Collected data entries
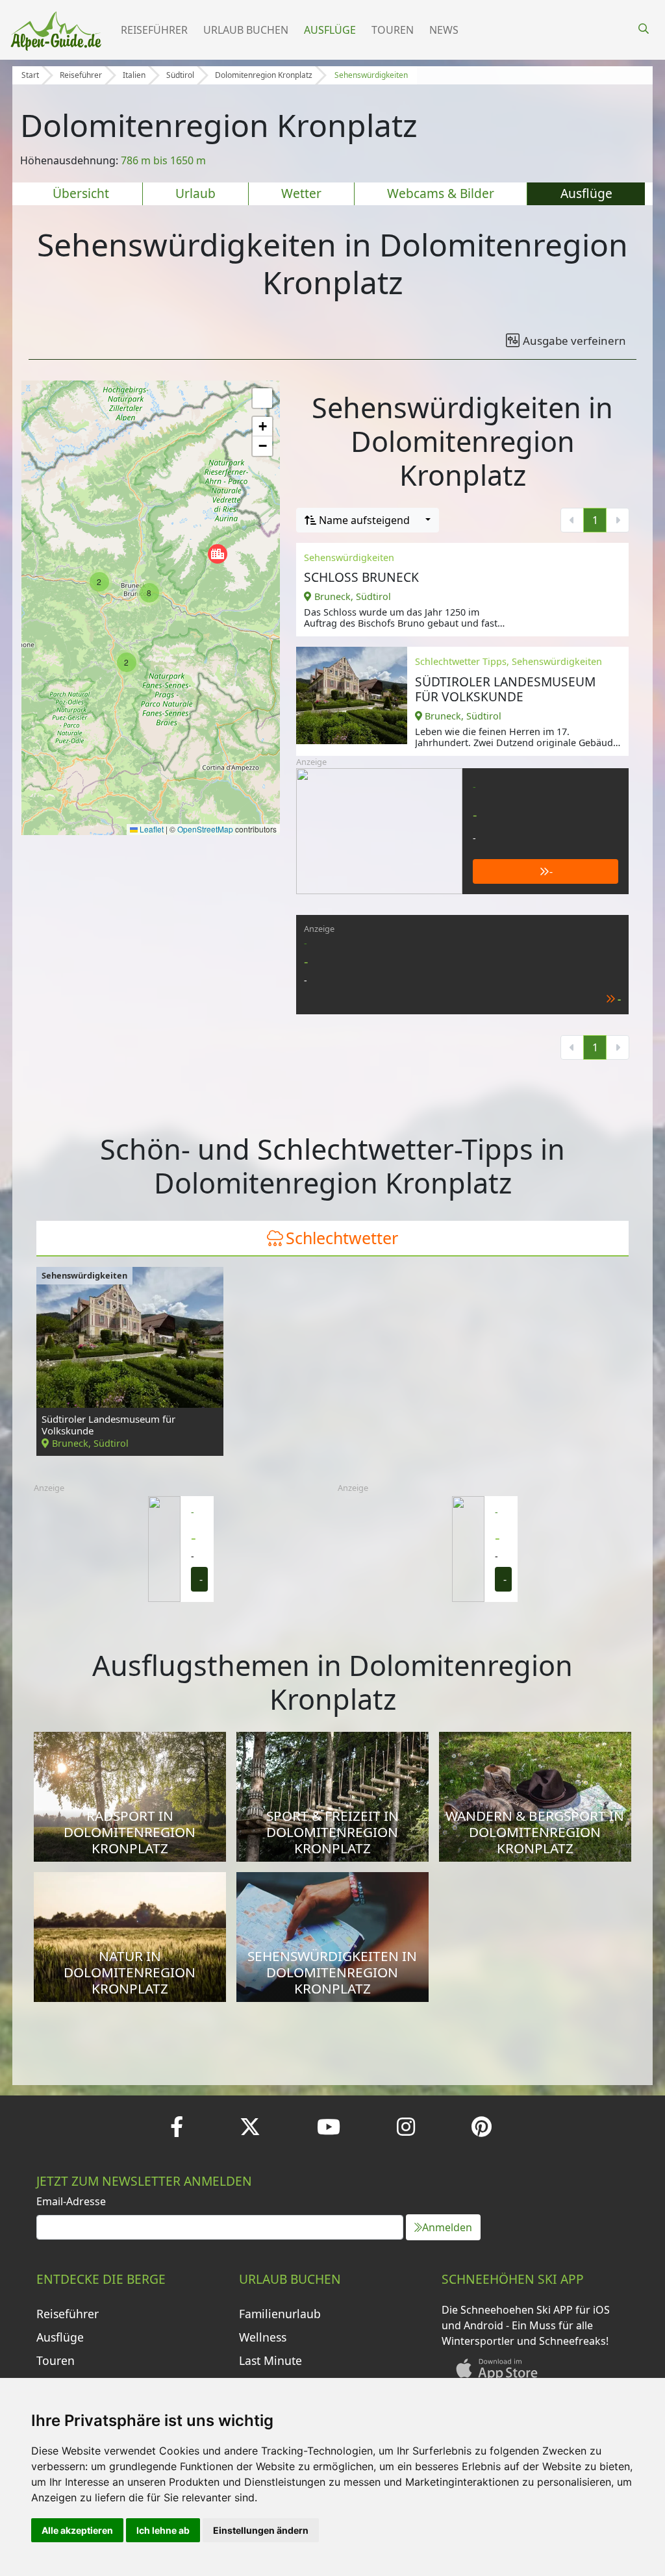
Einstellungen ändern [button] (260, 2530)
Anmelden (447, 2227)
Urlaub (195, 193)
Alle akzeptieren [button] (77, 2530)
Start (30, 75)
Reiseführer (154, 30)
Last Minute (270, 2360)
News (443, 30)
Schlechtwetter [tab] (342, 1238)
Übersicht (81, 193)
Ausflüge (330, 30)
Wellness (262, 2337)
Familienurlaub (280, 2313)
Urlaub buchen (245, 30)
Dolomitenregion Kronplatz (263, 75)
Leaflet (151, 828)
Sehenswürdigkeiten (371, 75)
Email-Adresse (71, 2201)
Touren (392, 30)
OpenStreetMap (205, 828)
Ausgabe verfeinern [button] (574, 340)
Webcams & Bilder (440, 193)
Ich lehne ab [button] (163, 2530)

◆ **YOUR INSTRUCTIONS**: Report how many lines above hold "button", number only.

◆ **RESPONSE AREA**: 4